(Collected data entries)
================

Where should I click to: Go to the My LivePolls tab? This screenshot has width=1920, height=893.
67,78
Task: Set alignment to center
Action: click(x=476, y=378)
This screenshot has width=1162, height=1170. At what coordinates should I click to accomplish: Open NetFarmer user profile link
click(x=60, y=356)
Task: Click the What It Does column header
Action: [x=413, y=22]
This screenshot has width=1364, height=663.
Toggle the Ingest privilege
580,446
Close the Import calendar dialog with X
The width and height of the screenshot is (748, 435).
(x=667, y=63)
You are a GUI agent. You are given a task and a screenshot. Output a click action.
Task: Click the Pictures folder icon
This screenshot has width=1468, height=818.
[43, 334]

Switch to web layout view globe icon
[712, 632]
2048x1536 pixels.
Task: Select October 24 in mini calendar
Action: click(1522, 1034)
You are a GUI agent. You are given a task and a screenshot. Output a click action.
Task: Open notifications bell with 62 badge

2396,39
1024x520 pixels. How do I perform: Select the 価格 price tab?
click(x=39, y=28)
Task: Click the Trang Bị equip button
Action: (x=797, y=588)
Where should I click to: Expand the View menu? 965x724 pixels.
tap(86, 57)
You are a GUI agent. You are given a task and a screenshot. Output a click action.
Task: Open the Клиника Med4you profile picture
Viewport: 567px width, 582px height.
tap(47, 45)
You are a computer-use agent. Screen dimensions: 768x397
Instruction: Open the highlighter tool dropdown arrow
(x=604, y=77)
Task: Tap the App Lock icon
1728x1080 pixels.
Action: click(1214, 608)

================

*Written problem*
Put the stretch from the line containing "This screenshot has width=1364, height=663." through the end of the data into a Markdown table with the columns Row and Line. Number each row, and skip blank lines.

*Output for this task*
| Row | Line |
|---|---|
| 1 | This screenshot has width=1364, height=663. |
| 2 | Toggle the Ingest privilege |
| 3 | 580,446 |
| 4 | Close the Import calendar dialog with X |
| 5 | The width and height of the screenshot is (748, 435). |
| 6 | (x=667, y=63) |
| 7 | You are a GUI agent. You are given a task and a screenshot. Output a click action. |
| 8 | Task: Click the Pictures folder icon |
| 9 | This screenshot has width=1468, height=818. |
| 10 | [43, 334] |
| 11 | Switch to web layout view globe icon |
| 12 | [712, 632] |
| 13 | 2048x1536 pixels. |
| 14 | Task: Select October 24 in mini calendar |
| 15 | Action: click(1522, 1034) |
| 16 | You are a GUI agent. You are given a task and a screenshot. Output a click action. |
| 17 | Task: Open notifications bell with 62 badge |
| 18 | 2396,39 |
| 19 | 1024x520 pixels. How do I perform: Select the 価格 price tab? |
| 20 | click(x=39, y=28) |
| 21 | Task: Click the Trang Bị equip button |
| 22 | Action: (x=797, y=588) |
| 23 | Where should I click to: Expand the View menu? 965x724 pixels. |
| 24 | tap(86, 57) |
| 25 | You are a GUI agent. You are given a task and a screenshot. Output a click action. |
| 26 | Task: Open the Клиника Med4you profile picture |
| 27 | Viewport: 567px width, 582px height. |
| 28 | tap(47, 45) |
| 29 | You are a computer-use agent. Screen dimensions: 768x397 |
| 30 | Instruction: Open the highlighter tool dropdown arrow |
| 31 | (x=604, y=77) |
| 32 | Task: Tap the App Lock icon |
| 33 | 1728x1080 pixels. |
| 34 | Action: click(1214, 608) |